What Happens When You Data Mine 2 Million Fundamental Quant Strategies

As we have mentioned before, here, here and here, there is overwhelming evidence that the number of stock anomalies in the universe is much lower than originally thought. Most of the previous research papers attempt to filter out past anomalies in the literature (generally over 300+) by applying more stringent standards, such as higher p-values or more advanced statistical tests.

Get The Timeless Reading eBook in PDF

Get the entire 10-part series on Timeless Reading in PDF. Save it to your desktop, read it on your tablet, or email to your colleagues.

The data

The paper examines the idea of finding anomalies in a different manner than most — it simply data mines.

Here is the high-level summary from the paper:

We consider the list of all accounting variables on Compustat and basic market variables on CRSP. We construct trading signals by considering various combinations of these basic variables and construct roughly 2.1 million different trading signals.

Two additional screens that I like from that paper are that they (1) eliminate all firms with stock prices below $3 as well as those below the 20th percentile for market capitalization and (2) require all the variables to have information to include the firm in the sample.⁽²⁾

The paper then examines the 156 variables in the Compustat library (listed in Appendix A1 of the paper) to create over 2 million trading signals. Here is how the signals are constructed, directly from the paper:

There are 156 variables that clear our filters and can be used to develop trading signals. The list of these variables is provided in Appendix Table A1. We refer to these variables as Levels. We also construct Growth rates from one year to the next for these variables. Since it is common in the literature to construct ratios of different variables we also compute all possible combinations of ratios of two levels, denoted Ratios of two, and ratios of any two growth rates, denoted Ratios of growth rates. Finally, we also compute all possible combinations that can be expressed as a ratio between the difference of two variables to a third variable (i.e., (x1 ? x2)/x3). We refer to this last group as Ratios of three. We obtain a total of 2,090,365 possible signals.
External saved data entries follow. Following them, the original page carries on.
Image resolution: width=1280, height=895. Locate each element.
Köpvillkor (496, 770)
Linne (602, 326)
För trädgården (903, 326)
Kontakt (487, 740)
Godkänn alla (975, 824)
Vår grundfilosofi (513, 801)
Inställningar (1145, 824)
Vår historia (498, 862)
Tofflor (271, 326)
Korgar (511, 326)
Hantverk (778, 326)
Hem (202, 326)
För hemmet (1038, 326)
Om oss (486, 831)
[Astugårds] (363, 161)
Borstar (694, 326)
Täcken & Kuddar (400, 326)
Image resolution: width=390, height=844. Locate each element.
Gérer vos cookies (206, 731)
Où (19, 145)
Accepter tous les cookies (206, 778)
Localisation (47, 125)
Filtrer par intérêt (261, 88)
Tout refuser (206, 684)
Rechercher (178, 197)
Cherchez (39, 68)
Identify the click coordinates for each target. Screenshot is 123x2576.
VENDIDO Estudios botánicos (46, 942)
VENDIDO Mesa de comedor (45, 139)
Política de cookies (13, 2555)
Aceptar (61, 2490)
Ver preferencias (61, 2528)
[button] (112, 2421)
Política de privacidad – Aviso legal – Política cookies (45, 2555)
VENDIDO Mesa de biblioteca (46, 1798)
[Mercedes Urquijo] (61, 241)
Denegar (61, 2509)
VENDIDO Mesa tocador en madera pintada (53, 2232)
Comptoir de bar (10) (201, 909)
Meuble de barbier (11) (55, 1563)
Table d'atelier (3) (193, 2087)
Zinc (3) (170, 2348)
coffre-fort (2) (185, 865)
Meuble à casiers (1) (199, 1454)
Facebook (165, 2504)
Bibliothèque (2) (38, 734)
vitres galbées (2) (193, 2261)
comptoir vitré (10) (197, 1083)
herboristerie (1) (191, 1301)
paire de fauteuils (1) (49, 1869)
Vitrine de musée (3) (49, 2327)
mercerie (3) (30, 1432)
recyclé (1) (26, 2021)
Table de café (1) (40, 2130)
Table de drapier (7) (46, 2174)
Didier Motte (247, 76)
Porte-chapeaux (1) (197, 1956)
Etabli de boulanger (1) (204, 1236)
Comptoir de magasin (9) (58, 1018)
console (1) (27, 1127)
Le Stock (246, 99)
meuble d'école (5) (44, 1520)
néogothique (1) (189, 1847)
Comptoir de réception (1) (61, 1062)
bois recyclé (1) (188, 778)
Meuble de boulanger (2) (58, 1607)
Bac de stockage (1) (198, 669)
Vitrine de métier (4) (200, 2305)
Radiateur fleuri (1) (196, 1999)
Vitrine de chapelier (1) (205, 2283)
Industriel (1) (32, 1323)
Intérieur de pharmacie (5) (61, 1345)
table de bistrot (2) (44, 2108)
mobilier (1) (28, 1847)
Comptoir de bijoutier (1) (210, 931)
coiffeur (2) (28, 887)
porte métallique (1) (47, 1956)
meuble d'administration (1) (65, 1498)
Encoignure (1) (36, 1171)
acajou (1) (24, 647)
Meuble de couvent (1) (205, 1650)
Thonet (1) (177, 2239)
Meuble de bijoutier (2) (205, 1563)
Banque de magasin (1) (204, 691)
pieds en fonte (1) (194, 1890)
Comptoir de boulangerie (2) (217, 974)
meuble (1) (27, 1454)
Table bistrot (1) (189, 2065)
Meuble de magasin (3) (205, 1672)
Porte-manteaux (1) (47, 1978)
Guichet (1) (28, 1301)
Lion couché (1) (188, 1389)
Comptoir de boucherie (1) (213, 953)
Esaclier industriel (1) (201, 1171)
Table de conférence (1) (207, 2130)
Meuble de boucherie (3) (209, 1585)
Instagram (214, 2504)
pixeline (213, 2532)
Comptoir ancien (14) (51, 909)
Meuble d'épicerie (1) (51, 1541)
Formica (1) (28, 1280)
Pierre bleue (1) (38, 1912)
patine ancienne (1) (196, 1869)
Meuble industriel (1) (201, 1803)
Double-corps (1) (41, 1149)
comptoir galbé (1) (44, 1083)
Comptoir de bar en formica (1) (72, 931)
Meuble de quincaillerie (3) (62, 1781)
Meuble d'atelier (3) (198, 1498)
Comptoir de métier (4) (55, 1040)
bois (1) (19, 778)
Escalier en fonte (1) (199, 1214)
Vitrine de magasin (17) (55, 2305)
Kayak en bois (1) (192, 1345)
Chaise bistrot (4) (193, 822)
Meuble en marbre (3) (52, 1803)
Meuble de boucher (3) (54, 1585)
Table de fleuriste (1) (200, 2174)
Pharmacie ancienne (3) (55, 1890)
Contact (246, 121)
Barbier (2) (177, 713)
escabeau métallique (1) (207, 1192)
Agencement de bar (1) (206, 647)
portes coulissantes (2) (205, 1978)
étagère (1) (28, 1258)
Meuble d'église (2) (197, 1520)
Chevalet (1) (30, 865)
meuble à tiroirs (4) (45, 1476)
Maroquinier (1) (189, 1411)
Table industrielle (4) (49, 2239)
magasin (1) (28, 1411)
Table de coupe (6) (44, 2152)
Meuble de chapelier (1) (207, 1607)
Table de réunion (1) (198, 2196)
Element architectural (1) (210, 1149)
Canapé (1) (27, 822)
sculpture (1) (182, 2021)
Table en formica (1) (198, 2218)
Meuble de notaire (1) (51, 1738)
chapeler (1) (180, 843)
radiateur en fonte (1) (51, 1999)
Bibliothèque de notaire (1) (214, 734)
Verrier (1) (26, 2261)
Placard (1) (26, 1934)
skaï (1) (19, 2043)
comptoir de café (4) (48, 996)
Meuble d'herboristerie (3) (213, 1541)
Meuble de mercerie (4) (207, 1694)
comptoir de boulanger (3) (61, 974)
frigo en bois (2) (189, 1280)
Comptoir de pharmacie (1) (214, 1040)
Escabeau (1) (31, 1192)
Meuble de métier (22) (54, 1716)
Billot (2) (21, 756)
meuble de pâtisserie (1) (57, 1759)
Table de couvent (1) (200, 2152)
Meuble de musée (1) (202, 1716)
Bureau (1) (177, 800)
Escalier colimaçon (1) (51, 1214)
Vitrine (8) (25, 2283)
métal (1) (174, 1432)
Since the paper has already eliminated small and micro cap stocks from the tests, they form portfolios using a one-dimensional sort on each of the variables. The portfolios are rebalanced annually, creating long/short portfolios that go long the top decile on each measure, and short the bottom decile.

The paper tests these 2 million portfolios by (1) regressing the L/S portfolio returns against the Fama and French 5-factor model plus the momentum factor and (2) examining Fama-MacBath (FM) regressions.

The Tests and Results

Before getting into the specific results, a good exercise (especially when data-mining) is to simply examine the distribution of outcomes. Figure 1 (shown below) in the paper shows the distributions and t-stats.

Source: p-Hacking: Evidence from Two Million Trading Strategies. Accessed from SSRN on 8/28/17. The results are hypothetical results and are NOT an indicator of future results and do NOT represent returns that any investor actually attained. Indexes are unmanaged, do not reflect management or trading fees, and one cannot invest directly in an index. Additional information regarding the construction of these results is available upon request.

As viewed from the distributions, most are centered around 0.⁽³⁾The question is as follows: how robust are these trading strategies with significant alphas and Fama-MacBeth coefficients?

Examining raw returns first, the paper finds 22,237 portfolios with T-stats above 2.57 (in absolute value) — this is less than 1% of the total portfolios. Next, the paper examines the 6-factor regressions and finds that around 31% of the sample has a significant alpha at that 5% level, and 17% of the sample are significant at the 1% level. Last, examining the Fama-MacBeth regressions, the paper finds similar results — 31% of the sample has a t-stat above 1.96, and 18% of the sample has a t-stat above 2.57.

Based on these independent tests (alphas and FM regressions), the results are promising. However, the authors dig into the statistics with more advanced tests.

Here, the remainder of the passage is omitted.